Makoto shoved her empty plate out of the way and leaned back, pulling Ren down to the floor. She wrapped her arms around him. He looked at her. Her eyes, his favorite of her features, were deep red tonight. In a happier time, he would have wanted to stare into them forever. Right now, he was just glad to see them. He ran a hand along one of the white streaks in her hair and thought about how both of their lives had left them careworn in places. Even with _Slowdive_ playing and the rain dancing on the windows, it was her heartbeat that he heard the loudest.

“Thank you, Mako,” he said, quietly. “I want to get better at this, North Star. At talking about these hurts. I don’t want to just keep bottling them up until they explode. Maybe I should start talking to a therapist myself? I could give Takuto a call, see if there’s anybody he could recommend.”

Makoto smiled.

“I think that’s a good idea. I think that would be a really good idea. I’ll ask Dr. Kuga too, if you’d like.”

“Please.”

“I’ll ask him at my next appointment. And in a roundabout way, this sort of brings us to what I wanted to talk to you about.”
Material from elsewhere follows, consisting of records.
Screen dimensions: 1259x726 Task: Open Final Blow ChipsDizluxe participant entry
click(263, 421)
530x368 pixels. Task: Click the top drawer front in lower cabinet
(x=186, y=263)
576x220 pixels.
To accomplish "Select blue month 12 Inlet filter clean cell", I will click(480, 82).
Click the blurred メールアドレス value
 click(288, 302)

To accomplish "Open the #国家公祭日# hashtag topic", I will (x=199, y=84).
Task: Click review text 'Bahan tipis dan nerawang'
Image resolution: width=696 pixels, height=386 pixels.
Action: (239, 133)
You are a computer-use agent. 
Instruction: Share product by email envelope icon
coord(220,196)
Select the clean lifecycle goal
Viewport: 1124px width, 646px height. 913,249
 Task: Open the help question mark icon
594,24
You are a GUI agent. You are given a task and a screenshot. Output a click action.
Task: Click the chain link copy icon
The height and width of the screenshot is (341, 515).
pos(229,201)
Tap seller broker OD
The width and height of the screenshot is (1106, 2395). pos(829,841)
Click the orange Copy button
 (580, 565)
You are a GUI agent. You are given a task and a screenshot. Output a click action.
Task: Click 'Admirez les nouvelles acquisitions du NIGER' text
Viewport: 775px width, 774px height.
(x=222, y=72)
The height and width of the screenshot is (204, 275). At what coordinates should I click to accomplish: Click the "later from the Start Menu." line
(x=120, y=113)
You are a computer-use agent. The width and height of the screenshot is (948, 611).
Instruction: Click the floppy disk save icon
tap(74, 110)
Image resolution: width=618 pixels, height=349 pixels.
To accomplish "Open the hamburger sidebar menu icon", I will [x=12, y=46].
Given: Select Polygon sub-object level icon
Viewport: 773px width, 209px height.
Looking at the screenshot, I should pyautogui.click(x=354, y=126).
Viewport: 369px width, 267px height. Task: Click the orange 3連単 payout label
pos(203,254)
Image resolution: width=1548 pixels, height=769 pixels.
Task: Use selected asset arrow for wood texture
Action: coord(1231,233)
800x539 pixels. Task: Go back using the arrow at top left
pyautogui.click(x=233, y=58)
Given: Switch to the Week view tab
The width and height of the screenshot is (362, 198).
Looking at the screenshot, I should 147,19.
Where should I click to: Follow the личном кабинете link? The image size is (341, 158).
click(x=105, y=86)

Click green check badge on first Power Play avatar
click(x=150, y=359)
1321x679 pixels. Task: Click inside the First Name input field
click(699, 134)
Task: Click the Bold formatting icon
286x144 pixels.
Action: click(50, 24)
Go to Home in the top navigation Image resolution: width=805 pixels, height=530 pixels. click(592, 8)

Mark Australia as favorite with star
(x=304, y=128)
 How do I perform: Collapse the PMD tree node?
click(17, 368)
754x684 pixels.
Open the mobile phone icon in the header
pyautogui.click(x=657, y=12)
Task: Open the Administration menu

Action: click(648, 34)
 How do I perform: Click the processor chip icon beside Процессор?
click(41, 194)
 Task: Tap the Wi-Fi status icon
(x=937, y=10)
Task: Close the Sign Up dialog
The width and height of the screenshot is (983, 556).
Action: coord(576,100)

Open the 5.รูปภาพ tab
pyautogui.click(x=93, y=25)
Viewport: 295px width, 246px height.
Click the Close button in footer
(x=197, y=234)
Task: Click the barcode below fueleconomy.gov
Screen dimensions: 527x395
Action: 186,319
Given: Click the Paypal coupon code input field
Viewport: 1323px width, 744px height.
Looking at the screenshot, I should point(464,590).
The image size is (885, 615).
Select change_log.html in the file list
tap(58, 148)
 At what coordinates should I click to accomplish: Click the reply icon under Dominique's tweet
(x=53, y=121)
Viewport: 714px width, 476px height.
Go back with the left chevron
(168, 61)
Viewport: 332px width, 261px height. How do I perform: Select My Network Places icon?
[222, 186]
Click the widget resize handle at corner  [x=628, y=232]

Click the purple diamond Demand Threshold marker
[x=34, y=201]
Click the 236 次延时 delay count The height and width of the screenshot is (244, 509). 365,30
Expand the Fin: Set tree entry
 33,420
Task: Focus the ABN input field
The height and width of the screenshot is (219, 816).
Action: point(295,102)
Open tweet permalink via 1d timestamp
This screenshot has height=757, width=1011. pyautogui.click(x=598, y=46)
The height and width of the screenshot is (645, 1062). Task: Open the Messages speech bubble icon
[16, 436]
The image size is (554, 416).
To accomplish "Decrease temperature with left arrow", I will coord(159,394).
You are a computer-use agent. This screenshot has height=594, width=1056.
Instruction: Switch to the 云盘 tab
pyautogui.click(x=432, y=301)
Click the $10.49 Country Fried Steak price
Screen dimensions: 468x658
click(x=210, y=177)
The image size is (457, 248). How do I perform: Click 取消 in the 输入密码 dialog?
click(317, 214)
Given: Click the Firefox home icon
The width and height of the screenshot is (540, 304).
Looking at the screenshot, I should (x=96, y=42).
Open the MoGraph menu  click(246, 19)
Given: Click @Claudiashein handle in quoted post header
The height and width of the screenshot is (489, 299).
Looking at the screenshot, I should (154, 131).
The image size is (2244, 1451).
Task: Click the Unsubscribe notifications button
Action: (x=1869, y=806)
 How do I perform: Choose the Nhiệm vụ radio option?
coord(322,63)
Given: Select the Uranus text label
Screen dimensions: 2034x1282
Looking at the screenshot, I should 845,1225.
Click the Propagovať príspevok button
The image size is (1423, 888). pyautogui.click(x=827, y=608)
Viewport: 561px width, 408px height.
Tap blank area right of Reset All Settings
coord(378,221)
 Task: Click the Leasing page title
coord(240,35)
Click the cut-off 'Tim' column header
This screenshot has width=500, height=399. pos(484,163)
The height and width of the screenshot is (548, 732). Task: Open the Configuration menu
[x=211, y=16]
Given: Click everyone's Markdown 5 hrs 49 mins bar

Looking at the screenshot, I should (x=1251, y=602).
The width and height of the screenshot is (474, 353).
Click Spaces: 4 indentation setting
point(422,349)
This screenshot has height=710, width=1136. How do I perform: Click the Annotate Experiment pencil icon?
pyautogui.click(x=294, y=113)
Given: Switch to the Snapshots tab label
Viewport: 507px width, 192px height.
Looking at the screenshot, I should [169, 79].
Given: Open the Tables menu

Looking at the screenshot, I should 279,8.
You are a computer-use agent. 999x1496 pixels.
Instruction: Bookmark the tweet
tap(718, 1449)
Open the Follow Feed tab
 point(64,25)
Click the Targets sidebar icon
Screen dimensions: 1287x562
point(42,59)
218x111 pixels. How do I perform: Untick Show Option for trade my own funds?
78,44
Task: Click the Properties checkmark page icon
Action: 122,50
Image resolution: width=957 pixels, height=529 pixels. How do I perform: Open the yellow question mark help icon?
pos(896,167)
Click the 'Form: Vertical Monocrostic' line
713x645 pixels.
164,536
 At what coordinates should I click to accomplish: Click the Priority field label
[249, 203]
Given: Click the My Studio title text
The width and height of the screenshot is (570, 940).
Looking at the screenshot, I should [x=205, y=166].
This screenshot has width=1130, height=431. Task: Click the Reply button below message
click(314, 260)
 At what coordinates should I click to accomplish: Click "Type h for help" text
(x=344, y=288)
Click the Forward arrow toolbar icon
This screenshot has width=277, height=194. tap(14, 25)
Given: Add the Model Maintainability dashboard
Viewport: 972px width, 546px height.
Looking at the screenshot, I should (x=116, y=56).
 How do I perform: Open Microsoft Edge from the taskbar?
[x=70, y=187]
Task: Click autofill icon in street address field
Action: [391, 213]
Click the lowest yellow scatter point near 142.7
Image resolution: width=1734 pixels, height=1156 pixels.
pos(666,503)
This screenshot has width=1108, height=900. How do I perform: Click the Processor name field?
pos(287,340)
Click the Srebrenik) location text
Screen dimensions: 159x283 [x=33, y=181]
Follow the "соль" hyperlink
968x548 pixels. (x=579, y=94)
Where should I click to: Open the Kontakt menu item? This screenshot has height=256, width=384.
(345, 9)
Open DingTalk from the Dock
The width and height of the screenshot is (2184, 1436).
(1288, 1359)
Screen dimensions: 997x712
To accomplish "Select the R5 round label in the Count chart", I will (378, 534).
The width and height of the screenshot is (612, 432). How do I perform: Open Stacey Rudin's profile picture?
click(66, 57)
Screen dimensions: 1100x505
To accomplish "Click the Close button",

“How so?” Ren asked, his head tilting with the question.

“My most recent case, the one I was helping Captain Sekiguchi with? The man we were hunting turned out to be one of the men who tortured you when you were in police custody. Makoto Kajiyama, detective with the Tokyo Metropolitan Police Department. He was running a torture-for-hire business, for fun as much as money. He kept a log. Your name was one of the first entries. And I caught him. I’ve done it, my North Star. I smoked one of the pigs who brutalized you. And with the hammer Sekiguchi’s dropping on him, he won’t be able to hurt anyone ever again. Justice prevailed. It took ten years, but justice prevailed.”

Ren pulled Makoto closer.

“How’re you feeling about it?” he asked.

“A little bit of a lot of things,” she replied. “Relieved. Relieved that he’s _done_. Proud. Proud that I’m the one who caught him. Angry. Angry at the harm he did to you, that he did to too many other people. Angry that he had what used to be my dream job. Angry that we share a name. And this’ll sound strange, but I’m a bit uncertain too.”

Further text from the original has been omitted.